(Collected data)
-=-=-
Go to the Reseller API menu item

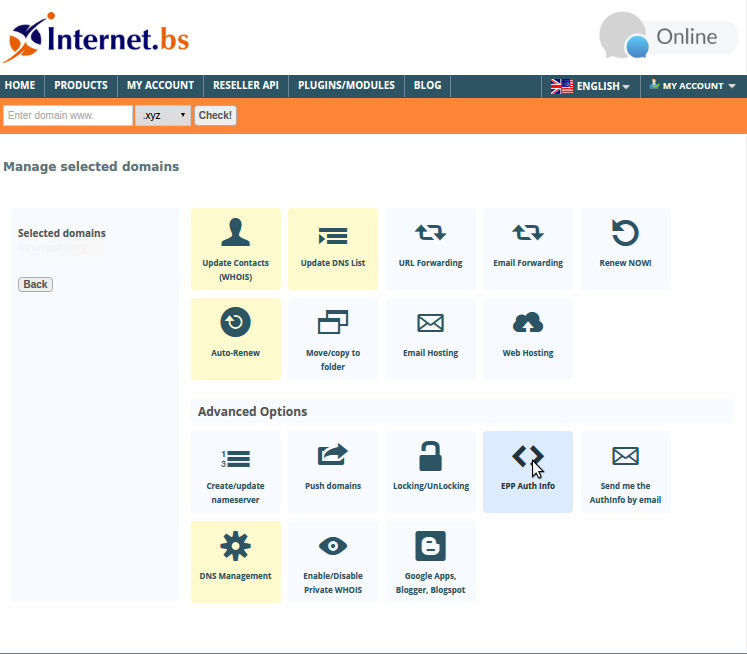[244, 86]
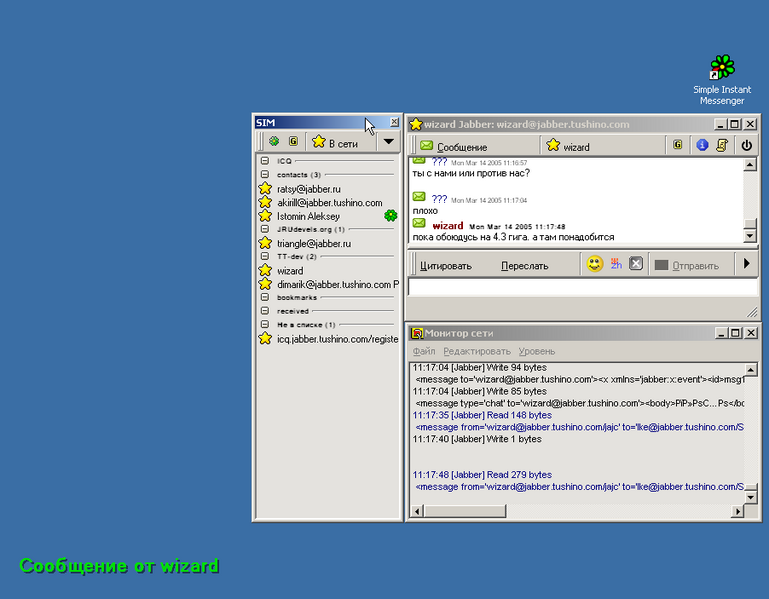Click the blue info icon in chat window

pyautogui.click(x=702, y=146)
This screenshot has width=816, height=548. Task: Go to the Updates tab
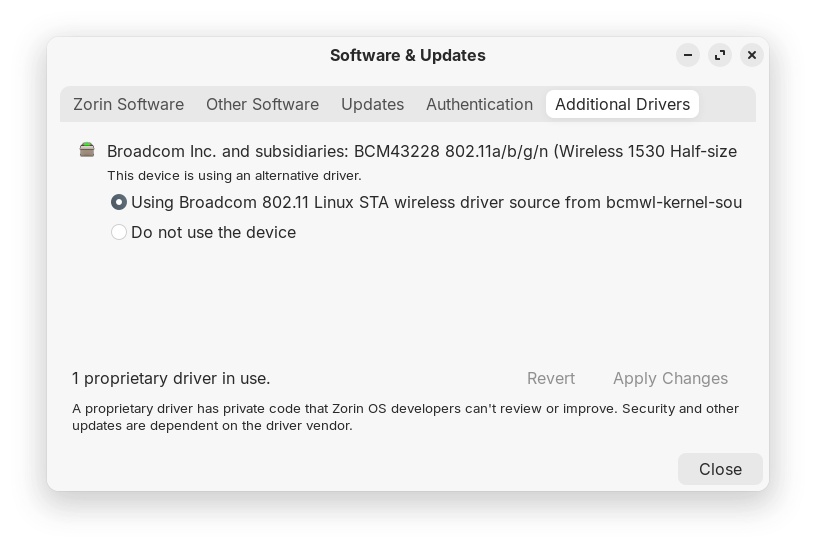[x=372, y=104]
-=-=-
Work instruction
What the response needs is every entry, repeated exactly, and none of the pictures.

Written reply
Go to the Reseller API menu item

[244, 86]
Click the blue info icon in chat window

pyautogui.click(x=702, y=146)
This screenshot has width=816, height=548. Task: Go to the Updates tab
[x=372, y=104]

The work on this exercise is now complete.